Tens of thousands of people took to the streets to “Light the Dark” in a vigil honouring the deaths of many Syrian refugees, and calling on the government to show compassion and leadership. Eventually the government responded, announcing an increase of 12,000 additional Syrian refugees, some of whom will be settled in Australia before the end of the year.

But is that where our responsibility to the drowning child ends? In the weeks since Aylan’s death it has been pointed out that should the rickety boat that was carrying him and his family have made it to Australian shores, we would have locked them behind razor wire, again out of sight and out of mind in our detention camps.

Currently there are 118 children held in immigration detention facilities on the Australian mainland and a further 87 are held in detention in Nauru.

We know from repeated reports, and from the heart wrenching drawings produced by these children, that they too are drowning, overwhelmed by abuse, harsh conditions, and a lack of hope for their future. What is our responsibility to these children?

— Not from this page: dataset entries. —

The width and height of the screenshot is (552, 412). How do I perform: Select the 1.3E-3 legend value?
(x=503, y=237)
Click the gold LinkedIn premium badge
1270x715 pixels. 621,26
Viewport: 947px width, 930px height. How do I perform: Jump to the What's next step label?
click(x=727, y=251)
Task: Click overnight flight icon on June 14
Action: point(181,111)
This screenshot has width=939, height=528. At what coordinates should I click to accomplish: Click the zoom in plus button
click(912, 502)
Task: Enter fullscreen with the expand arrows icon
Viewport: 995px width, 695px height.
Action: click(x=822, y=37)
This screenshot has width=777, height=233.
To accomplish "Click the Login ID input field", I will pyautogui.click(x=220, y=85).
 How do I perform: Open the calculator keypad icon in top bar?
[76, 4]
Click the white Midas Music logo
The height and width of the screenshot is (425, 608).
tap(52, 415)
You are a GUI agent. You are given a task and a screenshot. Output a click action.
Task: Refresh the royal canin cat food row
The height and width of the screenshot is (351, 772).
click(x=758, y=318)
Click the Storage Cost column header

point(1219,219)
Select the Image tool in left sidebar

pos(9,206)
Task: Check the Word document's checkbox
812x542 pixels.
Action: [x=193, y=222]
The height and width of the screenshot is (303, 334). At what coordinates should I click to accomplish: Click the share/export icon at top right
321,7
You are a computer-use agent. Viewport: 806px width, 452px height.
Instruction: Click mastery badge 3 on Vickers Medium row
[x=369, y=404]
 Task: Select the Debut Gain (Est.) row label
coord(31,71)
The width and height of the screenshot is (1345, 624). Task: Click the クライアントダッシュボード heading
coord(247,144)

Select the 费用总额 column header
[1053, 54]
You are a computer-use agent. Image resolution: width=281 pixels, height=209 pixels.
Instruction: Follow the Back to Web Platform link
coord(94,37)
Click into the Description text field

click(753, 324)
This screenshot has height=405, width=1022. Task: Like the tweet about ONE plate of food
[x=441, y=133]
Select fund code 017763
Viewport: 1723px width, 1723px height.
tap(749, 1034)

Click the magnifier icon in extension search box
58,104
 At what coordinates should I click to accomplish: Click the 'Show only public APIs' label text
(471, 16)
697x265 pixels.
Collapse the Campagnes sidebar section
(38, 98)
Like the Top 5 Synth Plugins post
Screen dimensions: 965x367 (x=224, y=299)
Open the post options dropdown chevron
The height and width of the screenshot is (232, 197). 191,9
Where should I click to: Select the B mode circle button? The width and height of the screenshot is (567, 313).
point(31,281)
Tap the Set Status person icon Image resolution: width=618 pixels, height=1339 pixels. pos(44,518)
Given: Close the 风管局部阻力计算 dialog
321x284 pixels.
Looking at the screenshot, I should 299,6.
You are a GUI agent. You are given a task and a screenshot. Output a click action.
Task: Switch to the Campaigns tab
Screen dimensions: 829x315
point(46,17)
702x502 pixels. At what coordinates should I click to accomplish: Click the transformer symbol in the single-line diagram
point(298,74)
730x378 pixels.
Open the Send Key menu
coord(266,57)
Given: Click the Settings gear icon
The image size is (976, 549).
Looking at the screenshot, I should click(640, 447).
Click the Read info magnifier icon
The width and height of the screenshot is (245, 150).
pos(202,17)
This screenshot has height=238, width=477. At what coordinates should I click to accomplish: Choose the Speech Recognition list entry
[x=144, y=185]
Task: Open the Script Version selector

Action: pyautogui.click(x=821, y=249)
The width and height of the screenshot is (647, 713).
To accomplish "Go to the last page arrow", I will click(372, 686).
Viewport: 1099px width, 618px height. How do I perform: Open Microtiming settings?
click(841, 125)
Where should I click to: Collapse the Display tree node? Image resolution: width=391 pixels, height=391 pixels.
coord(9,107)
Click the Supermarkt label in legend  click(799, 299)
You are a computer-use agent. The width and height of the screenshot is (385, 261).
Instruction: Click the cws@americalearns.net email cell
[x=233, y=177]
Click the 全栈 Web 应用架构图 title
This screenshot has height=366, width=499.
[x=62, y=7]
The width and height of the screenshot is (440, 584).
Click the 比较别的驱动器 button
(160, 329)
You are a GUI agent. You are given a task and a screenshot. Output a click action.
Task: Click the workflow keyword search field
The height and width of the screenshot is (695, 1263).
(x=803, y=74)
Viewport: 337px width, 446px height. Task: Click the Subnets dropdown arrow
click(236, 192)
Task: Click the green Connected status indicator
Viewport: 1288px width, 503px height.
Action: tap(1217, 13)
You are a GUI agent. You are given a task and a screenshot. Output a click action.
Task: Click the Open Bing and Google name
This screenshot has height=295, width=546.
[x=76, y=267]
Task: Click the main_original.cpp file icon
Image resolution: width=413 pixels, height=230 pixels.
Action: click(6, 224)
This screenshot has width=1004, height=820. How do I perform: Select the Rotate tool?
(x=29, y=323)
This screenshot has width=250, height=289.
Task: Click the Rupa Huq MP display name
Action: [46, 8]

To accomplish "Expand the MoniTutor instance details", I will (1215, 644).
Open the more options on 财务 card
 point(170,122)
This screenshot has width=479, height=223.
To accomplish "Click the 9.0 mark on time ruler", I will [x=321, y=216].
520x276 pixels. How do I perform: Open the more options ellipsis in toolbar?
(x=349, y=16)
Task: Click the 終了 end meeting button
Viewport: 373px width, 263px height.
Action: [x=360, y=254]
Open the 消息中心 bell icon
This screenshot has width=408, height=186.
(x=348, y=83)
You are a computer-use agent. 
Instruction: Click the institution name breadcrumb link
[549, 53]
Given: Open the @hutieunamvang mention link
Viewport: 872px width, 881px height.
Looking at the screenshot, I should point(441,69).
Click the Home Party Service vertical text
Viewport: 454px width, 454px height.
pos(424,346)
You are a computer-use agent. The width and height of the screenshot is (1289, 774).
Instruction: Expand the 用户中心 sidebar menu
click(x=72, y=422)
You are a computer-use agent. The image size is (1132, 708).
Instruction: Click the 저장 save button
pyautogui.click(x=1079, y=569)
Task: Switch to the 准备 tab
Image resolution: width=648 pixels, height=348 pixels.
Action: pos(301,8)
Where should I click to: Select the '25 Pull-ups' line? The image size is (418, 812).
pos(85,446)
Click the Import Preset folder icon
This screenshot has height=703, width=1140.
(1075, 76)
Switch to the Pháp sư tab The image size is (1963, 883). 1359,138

And of course in the same breath that the government announced that Australia would take more Syrian refugees, it also announced that we would be conducting air strikes aimed at Islamic State targets within Syrian borders; a course of action that will inevitably take the lives of more civilians, including children, as well as increasing the outflow of refugees seeking safety and security. What is our responsibility to these children?

Welcome refugees to Australia - refugee protest march. Picture: John Englart/Flickr

The death of Aylan Kurdi produced a “moment”, that brief window of opportunity where compassion and politics come together and change becomes possible. All of us who protested, donated, or signed a petition demanding action can feel good that, in this moment, we helped to save the drowning child. But our responsibility did not end there. People will always get on boats to save their families. Children will always be at risk of drowning. It is an international responsibility to ensure that they have safe pathways to peace.

There are many more children like Aylan who need our help. Australia is strong enough to do more. The question is whether we will choose to act again or turn away from the pond and leave those other children to drown.